A respected economist and advisor in the Office of the President and Cabinet has recommended that the government must reduce the size of the army and police by half to stimulate the economy.


President Robert Mugabe
President Robert Mugabe

Presenting a paper during a Sapes Trust discussion in Harare on Thursday, Ashok Chakravarti said populist policies contributed to Zimbabwe’s economic demise.

He said the solution to Zimbabwe’s liquidity crisis was to cut government expenditure and the size of the civil service which is gobbling 43% in recurrent expenditure as allowances.

“It does not matter which political party is in government but the facts that I am presenting will have to be dealt with by whichever political party is in power,” he said.

“It will be more difficult if you have a government that is populist because one of our biggest problems is in the size of the civil service.

“The fundamental problem we are facing at the moment behind all crises is government expenditure; and the size of government in Zimbabwe has become too big, it is 30% of gross domestic product, with parastatals being half the government and it has not happened in other African countries whose government sector is only 20% of GDP.”

He said Zimbabwe had a very large civil service and whoever gets into power had to face the size of the police and the army which was too large.

“The solution is we have to cut government size and there is no way out,” he said.

“ International Monetary Fund statistics say 43% of recurrent expenditure is allowances and that is the immediate target which must be looked at.

“Finance Chinamasa Patrick Chinamasa tried it last year by saying that there will be no bonuses but he was shot down by his populist colleagues.

“It is not a question of which political party- it needs national dialogue around it.”

Chakravarti said dollarisation was a big mistake made by government in 2009, adding the ideal was for a country to have its own currency.

“However, the Zimbabwe dollar lost credibility because of excessive printing and high inflation,” he said.

“The alternative is that as a country you should have adopted the currency of a country you trade most with, and so, in 2009 the South African Rand should have been adopted.

“The dollar is internationally tradeable and everyone wants it and it can be externalised.

“The bond note is a surrogate currency, and that is another problem.

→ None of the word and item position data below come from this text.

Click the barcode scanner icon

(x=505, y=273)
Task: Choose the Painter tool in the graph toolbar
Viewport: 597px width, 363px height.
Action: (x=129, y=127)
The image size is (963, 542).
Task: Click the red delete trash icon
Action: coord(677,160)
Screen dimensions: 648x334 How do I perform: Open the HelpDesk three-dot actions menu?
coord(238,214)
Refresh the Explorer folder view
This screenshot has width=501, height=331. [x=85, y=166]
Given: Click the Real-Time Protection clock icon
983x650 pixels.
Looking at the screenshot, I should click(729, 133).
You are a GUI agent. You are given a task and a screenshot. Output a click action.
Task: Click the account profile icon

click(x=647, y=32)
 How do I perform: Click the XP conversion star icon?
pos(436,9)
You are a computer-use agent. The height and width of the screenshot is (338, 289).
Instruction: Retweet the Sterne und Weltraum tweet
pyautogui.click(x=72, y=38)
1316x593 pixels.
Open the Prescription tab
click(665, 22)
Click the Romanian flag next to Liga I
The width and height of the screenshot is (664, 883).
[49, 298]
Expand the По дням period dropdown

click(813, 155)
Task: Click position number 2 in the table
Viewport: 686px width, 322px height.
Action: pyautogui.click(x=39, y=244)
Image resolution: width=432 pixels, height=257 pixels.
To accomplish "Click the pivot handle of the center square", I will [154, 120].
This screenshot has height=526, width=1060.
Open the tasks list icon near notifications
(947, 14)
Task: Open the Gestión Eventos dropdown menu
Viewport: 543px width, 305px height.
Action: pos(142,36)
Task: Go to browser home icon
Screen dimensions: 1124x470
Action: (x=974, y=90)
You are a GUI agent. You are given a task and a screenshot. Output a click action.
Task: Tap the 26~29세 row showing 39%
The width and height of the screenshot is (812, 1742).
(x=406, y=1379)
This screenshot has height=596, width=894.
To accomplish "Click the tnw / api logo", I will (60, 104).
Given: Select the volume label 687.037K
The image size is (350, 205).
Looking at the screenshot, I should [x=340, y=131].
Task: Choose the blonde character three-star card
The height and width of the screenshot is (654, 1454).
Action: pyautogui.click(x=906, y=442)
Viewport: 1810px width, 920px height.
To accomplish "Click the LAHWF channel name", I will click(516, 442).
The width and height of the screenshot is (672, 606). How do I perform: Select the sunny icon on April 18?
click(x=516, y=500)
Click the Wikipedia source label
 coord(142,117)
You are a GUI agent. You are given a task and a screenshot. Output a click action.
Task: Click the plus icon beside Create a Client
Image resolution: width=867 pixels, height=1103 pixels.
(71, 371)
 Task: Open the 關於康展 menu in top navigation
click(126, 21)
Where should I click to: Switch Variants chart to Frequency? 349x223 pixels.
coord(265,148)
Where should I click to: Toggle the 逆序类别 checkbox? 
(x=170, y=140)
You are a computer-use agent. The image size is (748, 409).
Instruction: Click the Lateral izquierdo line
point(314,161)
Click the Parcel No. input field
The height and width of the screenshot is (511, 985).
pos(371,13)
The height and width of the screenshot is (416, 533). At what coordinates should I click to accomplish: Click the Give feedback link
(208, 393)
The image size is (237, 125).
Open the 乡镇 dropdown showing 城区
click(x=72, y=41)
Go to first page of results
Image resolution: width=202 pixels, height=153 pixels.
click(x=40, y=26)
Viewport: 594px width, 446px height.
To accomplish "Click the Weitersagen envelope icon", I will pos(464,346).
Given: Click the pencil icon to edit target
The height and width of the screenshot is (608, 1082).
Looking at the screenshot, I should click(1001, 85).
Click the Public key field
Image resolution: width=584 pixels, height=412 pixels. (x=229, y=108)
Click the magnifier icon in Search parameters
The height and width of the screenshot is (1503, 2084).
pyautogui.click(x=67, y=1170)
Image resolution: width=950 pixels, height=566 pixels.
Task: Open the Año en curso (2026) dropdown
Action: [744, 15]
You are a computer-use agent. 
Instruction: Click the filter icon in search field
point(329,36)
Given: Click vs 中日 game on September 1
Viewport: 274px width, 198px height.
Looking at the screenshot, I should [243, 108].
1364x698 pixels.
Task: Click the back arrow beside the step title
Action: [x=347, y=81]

We need a non-external currency and that is the Rand.

“The Rand has no value in Dubai or Nairobi. We do not need to be under the South African Reserve Bank to adopt the Rand and in 2009, 80% of the currency in circulation was the Rand.”

IMF country representative Christian Beddies said economies in sub-Saharan Africa will remain informal for many years, adding informal business had provided safety nets for Zimbabweans.

Beddies said government must increase efforts to incentivise the sector so that they join the formal sector.

“Policies such as Statutory Instrument 64 (2016) have not been efficient because imports in 2017 are higher than the first quarter of 2016,” he said.

Founding director of the Labour and Economic Development Research Institute of Zimbabwe Godfrey Kanyenze blasted corruption in government departments and state enterprises and parastatals saying it has brought them to their knees.

“During the 1980s everyone wanted to work for parastatals, but now if you look at parastatal bosses they look like Hollywood stars,” he said.

“Look at what is happening at Chishawasha Hills in Harare, you find young people in their 40s building 80 roomed houses and no one has investigated where they got the money from.’

Parliamentary Portfolio Committee on Finance David Chapfika chairperson (Zanu PF) said the issue of corruption and opulence by some Zimbabweans when the majority of people were suffering made lifestyle audits neccesary.

“As a committee, we once asked Finance minister Patrick Chinamasa to come to Parliament to discuss about the issue of lifestyle audits, he said it was a hot potato,” he said.

Chapfika said the main problem in Zimbabwe was failure to implement economic blueprints.

“In Zimbabwe we are not starved of good economic policies,” he said.

“The President’s Office has piles of blueprints which other countries are borrowing and implementing.

“Our major challenge is implementation yet we have the highest literacy rates that are even better than those of the United States of America.”